◆ Problem description:
Below is a listing to write out in full, exactly as given, without its pictures.

◆ Entries supplied:

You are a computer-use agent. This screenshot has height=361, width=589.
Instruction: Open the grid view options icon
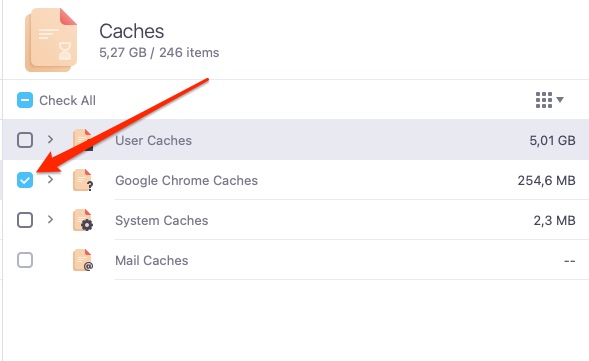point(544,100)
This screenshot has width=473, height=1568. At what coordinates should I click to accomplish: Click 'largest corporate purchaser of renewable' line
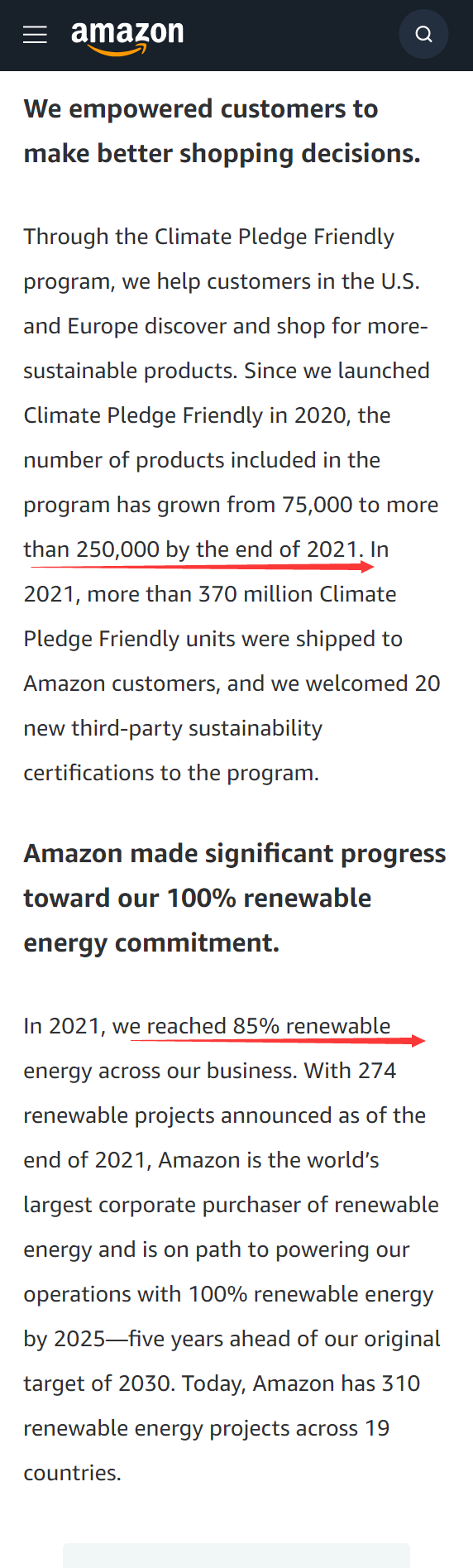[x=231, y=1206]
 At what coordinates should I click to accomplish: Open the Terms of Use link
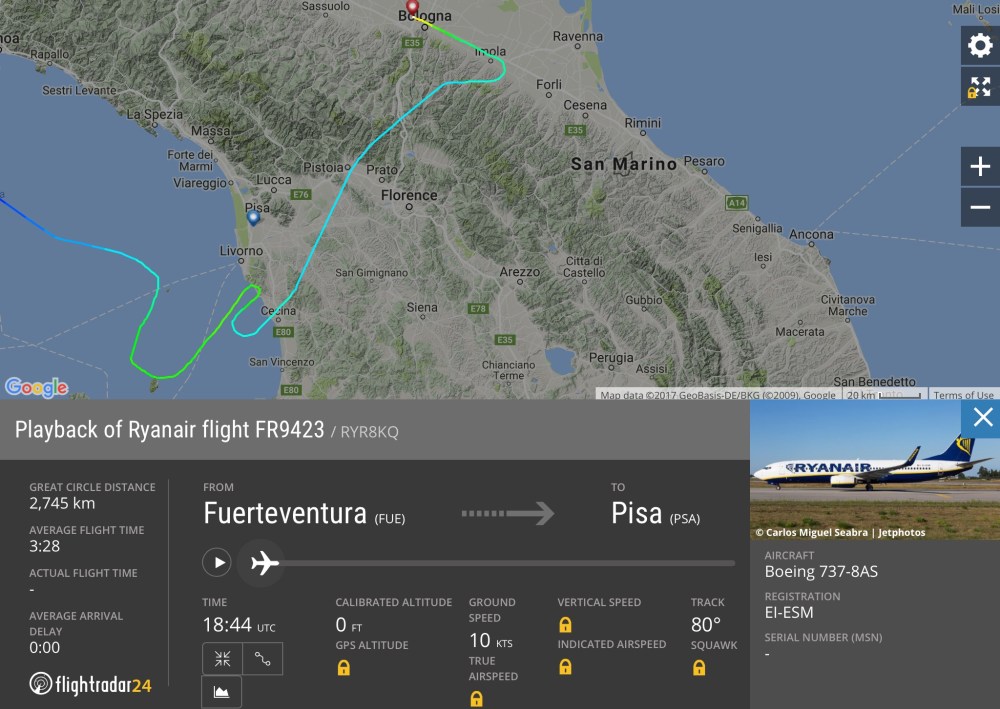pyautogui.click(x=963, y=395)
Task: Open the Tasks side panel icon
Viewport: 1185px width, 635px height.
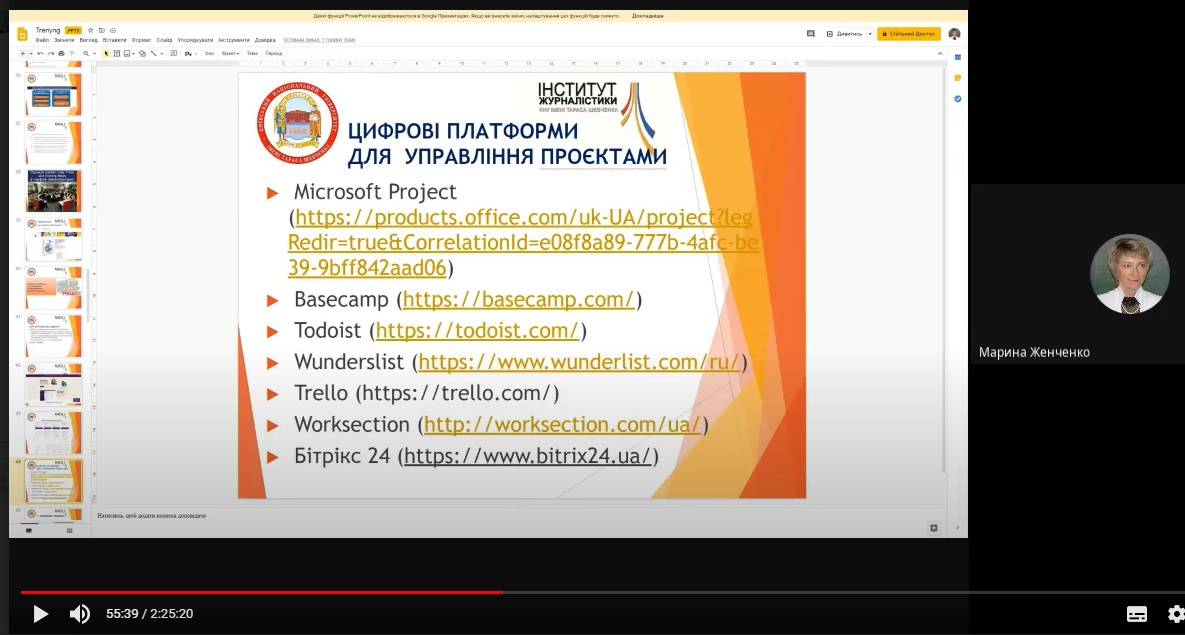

◆ Exercise solution:
You are a computer-use agent. This screenshot has height=361, width=589.
Instruction: Open the grid view options icon
point(544,100)
This screenshot has width=473, height=1568. At what coordinates should I click to accomplish: Click 'largest corporate purchaser of renewable' line
[x=231, y=1206]
 At what coordinates should I click to accomplish: Open the Terms of Use link
pyautogui.click(x=963, y=395)
Task: Open the Tasks side panel icon
Viewport: 1185px width, 635px height.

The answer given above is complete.